=== What this task involves ===
Both the line below containing "[Thiết Bị Nhà Yến - Thiết Bị Nhà Yến] (44, 8)" and the line containing "[Click for Previous: Fate", along with every line between them, should be repeated exactly; no other line belongs in the answer.

════════════════

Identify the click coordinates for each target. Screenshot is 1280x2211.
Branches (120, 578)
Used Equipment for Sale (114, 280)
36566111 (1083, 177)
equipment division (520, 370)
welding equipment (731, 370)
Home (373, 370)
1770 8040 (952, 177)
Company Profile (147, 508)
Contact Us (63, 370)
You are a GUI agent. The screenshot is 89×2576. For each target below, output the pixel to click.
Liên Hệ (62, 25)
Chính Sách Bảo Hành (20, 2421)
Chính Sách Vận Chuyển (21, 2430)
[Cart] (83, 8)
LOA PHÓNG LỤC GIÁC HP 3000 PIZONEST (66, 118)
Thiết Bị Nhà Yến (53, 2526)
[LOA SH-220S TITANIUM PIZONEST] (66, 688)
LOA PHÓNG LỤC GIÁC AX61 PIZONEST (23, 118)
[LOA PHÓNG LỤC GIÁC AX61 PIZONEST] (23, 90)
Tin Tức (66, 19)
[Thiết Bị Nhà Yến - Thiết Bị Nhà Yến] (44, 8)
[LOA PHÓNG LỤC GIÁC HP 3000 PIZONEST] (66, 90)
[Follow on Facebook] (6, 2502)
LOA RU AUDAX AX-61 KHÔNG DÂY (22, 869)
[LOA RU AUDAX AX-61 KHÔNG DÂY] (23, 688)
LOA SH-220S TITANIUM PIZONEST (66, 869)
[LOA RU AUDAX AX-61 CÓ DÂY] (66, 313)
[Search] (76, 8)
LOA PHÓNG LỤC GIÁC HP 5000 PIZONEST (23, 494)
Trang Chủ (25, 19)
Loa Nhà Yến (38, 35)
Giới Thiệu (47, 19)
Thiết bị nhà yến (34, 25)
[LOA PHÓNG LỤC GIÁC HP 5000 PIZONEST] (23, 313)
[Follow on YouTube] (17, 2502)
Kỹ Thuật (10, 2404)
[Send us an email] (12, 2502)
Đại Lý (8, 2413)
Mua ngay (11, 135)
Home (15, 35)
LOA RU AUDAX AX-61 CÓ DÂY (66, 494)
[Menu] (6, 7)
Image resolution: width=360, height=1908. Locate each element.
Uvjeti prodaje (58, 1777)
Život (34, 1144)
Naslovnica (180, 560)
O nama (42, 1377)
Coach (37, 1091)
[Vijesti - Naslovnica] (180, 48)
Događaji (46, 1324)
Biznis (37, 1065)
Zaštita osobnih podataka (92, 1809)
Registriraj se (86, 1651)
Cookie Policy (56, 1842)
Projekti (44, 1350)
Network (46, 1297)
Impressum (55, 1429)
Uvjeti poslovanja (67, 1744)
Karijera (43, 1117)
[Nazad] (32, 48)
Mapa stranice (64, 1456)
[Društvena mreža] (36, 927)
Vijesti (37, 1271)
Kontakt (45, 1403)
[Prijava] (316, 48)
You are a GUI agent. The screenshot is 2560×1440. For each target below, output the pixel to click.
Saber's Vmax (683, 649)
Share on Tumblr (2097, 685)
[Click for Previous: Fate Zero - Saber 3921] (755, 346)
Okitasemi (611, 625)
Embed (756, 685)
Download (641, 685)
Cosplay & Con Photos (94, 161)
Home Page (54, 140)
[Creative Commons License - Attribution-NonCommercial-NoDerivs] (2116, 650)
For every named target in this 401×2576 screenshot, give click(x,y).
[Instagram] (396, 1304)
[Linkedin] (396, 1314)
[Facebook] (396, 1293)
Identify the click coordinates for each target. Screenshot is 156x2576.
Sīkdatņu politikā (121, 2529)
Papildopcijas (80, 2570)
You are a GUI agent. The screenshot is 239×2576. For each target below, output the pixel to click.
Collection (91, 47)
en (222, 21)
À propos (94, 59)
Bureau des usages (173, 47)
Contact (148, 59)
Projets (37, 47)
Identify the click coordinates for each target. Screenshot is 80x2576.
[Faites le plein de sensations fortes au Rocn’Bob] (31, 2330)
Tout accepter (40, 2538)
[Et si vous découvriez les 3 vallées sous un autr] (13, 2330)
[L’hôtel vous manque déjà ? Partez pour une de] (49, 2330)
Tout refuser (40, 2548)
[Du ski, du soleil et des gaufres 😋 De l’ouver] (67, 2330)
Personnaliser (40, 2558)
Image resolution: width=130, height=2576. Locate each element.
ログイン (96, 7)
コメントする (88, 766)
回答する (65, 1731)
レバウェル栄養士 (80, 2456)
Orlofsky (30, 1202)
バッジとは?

════════════════

=== Exercise output ===
[Thiết Bị Nhà Yến - Thiết Bị Nhà Yến] (44, 8)
[LOA PHÓNG LỤC GIÁC HP 3000 PIZONEST] (66, 90)
[Follow on Facebook] (6, 2502)
LOA RU AUDAX AX-61 KHÔNG DÂY (22, 869)
[LOA RU AUDAX AX-61 KHÔNG DÂY] (23, 688)
LOA SH-220S TITANIUM PIZONEST (66, 869)
[LOA RU AUDAX AX-61 CÓ DÂY] (66, 313)
[Search] (76, 8)
LOA PHÓNG LỤC GIÁC HP 5000 PIZONEST (23, 494)
Trang Chủ (25, 19)
Loa Nhà Yến (38, 35)
Giới Thiệu (47, 19)
Thiết bị nhà yến (34, 25)
[LOA PHÓNG LỤC GIÁC HP 5000 PIZONEST] (23, 313)
[Follow on YouTube] (17, 2502)
Kỹ Thuật (10, 2404)
[Send us an email] (12, 2502)
Đại Lý (8, 2413)
Mua ngay (11, 135)
Home (15, 35)
LOA RU AUDAX AX-61 CÓ DÂY (66, 494)
[Menu] (6, 7)
Image resolution: width=360, height=1908. Locate each element.
Uvjeti prodaje (58, 1777)
Život (34, 1144)
Naslovnica (180, 560)
O nama (42, 1377)
Coach (37, 1091)
[Vijesti - Naslovnica] (180, 48)
Događaji (46, 1324)
Biznis (37, 1065)
Zaštita osobnih podataka (92, 1809)
Registriraj se (86, 1651)
Cookie Policy (56, 1842)
Projekti (44, 1350)
Network (46, 1297)
Impressum (55, 1429)
Uvjeti poslovanja (67, 1744)
Karijera (43, 1117)
[Nazad] (32, 48)
Mapa stranice (64, 1456)
[Društvena mreža] (36, 927)
Vijesti (37, 1271)
Kontakt (45, 1403)
[Prijava] (316, 48)
You are a GUI agent. The screenshot is 2560×1440. For each target below, output the pixel to click.
Saber's Vmax (683, 649)
Share on Tumblr (2097, 685)
[Click for Previous: Fate Zero - Saber 3921] (755, 346)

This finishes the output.